As water temperatures cool, both cobia and tripletail will begin showing up on the Port Canaveral Buoy line and on flotsam, both near-shore and offshore. When sight fishing tripletail try fishing a bucktail jig tipped with a live shrimp hooked through the tail from underneath and if you’re dropping jigs around the buoys, use the same setup but switch out to a heaver jig head. For cobia, when retrieving the jig, do not let it sink. When the cobia sees the jig, reel as fast as you can to emulate a fleeing fish. Tip the cobe jigs with shrimp, squid, or a large soft plastic tail or eel. Both these fish can be found in 20 to 50 foot depths from the bight off Port Canaveral, south to Patrick AFB. Pay close attention to floating debris where tripletail congregate, and rays which hold the cobia.

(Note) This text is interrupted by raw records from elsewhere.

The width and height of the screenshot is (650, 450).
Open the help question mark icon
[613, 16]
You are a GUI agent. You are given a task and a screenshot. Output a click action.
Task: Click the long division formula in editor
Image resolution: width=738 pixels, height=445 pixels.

November is one of the best months to target snook at Sebastian Inlet. While the mullet run is on, anglers should make plans to take advantage of hungry predators. In addition, large flounder and oversized redfish have begun to show up on the Port Canaveral buoy line and in the inlets of Ponce De Leon and Sebastian, and their numbers will increase as the flounder begin their seaward migration out of the lagoon. When targeting flounder around the inlets, I use the same setup I used for tripletail, only drifted slowly bouncing the shrimp tipped jig along the bottom in sandy areas. Another way is a small fingerling mullet (2-3.5 inch candy-sized) with just enough lead for the current. Pin the weight at 10 inches to keep bait near the bottom.
Finally, the tailing black drum and redfish have shown up early on the flats in the Indian River and Mosquito Lagoons. When targeting black drum, concentrate your efforts on the deeper side on the sandbars that parallel the western shore.